What the task requires:
Give back the entries exactly, ending with the "This screenshot has height=595, width=2576." line.

[Collected data]
——

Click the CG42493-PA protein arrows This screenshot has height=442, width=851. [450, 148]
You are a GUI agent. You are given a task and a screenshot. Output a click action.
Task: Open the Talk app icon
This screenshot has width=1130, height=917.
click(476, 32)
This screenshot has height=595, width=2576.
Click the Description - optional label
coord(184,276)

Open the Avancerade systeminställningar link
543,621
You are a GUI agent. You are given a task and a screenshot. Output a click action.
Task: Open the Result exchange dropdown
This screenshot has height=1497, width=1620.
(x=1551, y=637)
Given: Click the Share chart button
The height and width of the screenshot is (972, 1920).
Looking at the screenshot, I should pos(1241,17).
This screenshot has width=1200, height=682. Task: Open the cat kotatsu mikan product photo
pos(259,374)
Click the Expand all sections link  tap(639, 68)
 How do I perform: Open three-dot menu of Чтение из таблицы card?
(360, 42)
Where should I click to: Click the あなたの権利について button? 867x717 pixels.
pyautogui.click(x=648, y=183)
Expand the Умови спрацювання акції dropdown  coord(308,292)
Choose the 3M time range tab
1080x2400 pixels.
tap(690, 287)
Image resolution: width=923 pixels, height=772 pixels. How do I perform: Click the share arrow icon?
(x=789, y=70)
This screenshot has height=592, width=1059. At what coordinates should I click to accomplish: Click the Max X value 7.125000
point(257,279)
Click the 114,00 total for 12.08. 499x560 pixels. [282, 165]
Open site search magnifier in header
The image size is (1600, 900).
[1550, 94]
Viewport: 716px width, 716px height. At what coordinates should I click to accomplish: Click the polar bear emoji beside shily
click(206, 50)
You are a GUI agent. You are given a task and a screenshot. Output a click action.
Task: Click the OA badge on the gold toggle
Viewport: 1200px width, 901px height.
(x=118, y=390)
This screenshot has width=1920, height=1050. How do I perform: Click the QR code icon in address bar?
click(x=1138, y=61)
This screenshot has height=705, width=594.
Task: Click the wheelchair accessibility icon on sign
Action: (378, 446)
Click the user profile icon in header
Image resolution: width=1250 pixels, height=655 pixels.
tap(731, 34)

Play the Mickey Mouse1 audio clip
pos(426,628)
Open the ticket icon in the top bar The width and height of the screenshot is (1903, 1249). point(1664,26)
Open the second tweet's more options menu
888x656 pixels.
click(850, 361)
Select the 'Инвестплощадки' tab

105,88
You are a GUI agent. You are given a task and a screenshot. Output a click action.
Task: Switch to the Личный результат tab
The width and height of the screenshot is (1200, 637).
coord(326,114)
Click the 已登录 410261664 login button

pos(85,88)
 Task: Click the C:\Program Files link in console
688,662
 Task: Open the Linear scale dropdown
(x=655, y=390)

——

Task response:
Click the CG42493-PA protein arrows This screenshot has height=442, width=851. [450, 148]
You are a GUI agent. You are given a task and a screenshot. Output a click action.
Task: Open the Talk app icon
This screenshot has width=1130, height=917.
click(476, 32)
This screenshot has height=595, width=2576.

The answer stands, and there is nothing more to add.